There isn’t going to be a single textbook on the market anywhere that meets these criteria. But they have an out: they’re going to put together a committee that will provide supplemental material on creationism of equal weight to the textbooks. And that’s where the state of Missouri will throw a big chunk of their education budget…into authoring and publishing a creationist textbook that will be given to all of their schoolkids, written by a select team of “nine individuals who are knowledgeable of science and intelligent design and reside in Missouri.”

There is another problem there. All of the people who are knowledgeable about both, who actually understand how science works, will also know that intelligent design creationism is bunk.

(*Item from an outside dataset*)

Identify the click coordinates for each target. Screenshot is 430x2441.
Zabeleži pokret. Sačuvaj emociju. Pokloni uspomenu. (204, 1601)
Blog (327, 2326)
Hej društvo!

I notice the bill was introduced in August, and the last action was to refer it to the elementary and secondary ed committee; there are no hearings scheduled, and it’s not on the House calendar. I suspect that means it’s going to die the slow silent death of neglect. That’s good, but how about if you Missourians take the next step and make sure the author of the bill, Rick Brattin, and his partner in crime, Andrew Koenig, don’t get elected anymore?